DESCRIPTION OF THE TASK →
Transcribe every line of the items below word for word, changing nothing.

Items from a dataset
_ _ _ _

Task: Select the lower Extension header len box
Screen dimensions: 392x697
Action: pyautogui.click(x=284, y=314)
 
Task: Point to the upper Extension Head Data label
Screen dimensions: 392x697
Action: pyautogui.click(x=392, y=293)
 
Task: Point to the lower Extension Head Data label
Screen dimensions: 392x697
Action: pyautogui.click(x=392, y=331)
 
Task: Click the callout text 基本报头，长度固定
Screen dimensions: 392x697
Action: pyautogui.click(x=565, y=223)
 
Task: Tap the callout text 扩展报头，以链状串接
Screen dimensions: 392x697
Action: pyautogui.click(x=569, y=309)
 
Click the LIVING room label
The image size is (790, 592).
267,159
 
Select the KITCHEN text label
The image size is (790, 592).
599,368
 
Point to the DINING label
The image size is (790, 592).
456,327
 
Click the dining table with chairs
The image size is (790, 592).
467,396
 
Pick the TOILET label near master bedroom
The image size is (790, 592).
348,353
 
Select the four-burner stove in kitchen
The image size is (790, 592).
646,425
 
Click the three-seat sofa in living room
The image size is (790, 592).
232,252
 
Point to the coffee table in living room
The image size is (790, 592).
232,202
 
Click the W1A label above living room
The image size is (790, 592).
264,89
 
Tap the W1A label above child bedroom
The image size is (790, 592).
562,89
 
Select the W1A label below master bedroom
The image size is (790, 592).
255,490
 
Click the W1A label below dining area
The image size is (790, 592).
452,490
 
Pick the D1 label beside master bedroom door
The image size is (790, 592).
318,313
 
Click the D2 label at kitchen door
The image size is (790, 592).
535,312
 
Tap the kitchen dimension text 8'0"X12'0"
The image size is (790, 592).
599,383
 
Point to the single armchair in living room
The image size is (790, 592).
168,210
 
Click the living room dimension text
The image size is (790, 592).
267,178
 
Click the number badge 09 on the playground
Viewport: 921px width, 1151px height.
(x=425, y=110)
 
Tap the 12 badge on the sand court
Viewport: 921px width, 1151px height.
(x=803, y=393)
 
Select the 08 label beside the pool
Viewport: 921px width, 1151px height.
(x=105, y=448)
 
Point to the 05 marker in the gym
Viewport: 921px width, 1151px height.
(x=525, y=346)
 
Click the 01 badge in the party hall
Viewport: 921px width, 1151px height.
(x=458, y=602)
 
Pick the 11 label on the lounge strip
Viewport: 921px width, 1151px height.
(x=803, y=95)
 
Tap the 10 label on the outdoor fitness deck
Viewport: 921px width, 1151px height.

_ _ _ _

CORRECT OUTPUT →
Task: Select the lower Extension header len box
Screen dimensions: 392x697
Action: pyautogui.click(x=284, y=314)
 
Task: Point to the upper Extension Head Data label
Screen dimensions: 392x697
Action: pyautogui.click(x=392, y=293)
 
Task: Point to the lower Extension Head Data label
Screen dimensions: 392x697
Action: pyautogui.click(x=392, y=331)
 
Task: Click the callout text 基本报头，长度固定
Screen dimensions: 392x697
Action: pyautogui.click(x=565, y=223)
 
Task: Tap the callout text 扩展报头，以链状串接
Screen dimensions: 392x697
Action: pyautogui.click(x=569, y=309)
 
Click the LIVING room label
The image size is (790, 592).
267,159
 
Select the KITCHEN text label
The image size is (790, 592).
599,368
 
Point to the DINING label
The image size is (790, 592).
456,327
 
Click the dining table with chairs
The image size is (790, 592).
467,396
 
Pick the TOILET label near master bedroom
The image size is (790, 592).
348,353
 
Select the four-burner stove in kitchen
The image size is (790, 592).
646,425
 
Click the three-seat sofa in living room
The image size is (790, 592).
232,252
 
Point to the coffee table in living room
The image size is (790, 592).
232,202
 
Click the W1A label above living room
The image size is (790, 592).
264,89
 
Tap the W1A label above child bedroom
The image size is (790, 592).
562,89
 
Select the W1A label below master bedroom
The image size is (790, 592).
255,490
 
Click the W1A label below dining area
The image size is (790, 592).
452,490
 
Pick the D1 label beside master bedroom door
The image size is (790, 592).
318,313
 
Click the D2 label at kitchen door
The image size is (790, 592).
535,312
 
Tap the kitchen dimension text 8'0"X12'0"
The image size is (790, 592).
599,383
 
Point to the single armchair in living room
The image size is (790, 592).
168,210
 
Click the living room dimension text
The image size is (790, 592).
267,178
 
Click the number badge 09 on the playground
Viewport: 921px width, 1151px height.
(x=425, y=110)
 
Tap the 12 badge on the sand court
Viewport: 921px width, 1151px height.
(x=803, y=393)
 
Select the 08 label beside the pool
Viewport: 921px width, 1151px height.
(x=105, y=448)
 
Point to the 05 marker in the gym
Viewport: 921px width, 1151px height.
(x=525, y=346)
 
Click the 01 badge in the party hall
Viewport: 921px width, 1151px height.
(x=458, y=602)
 
Pick the 11 label on the lounge strip
Viewport: 921px width, 1151px height.
(x=803, y=95)
 
Tap the 10 label on the outdoor fitness deck
Viewport: 921px width, 1151px height.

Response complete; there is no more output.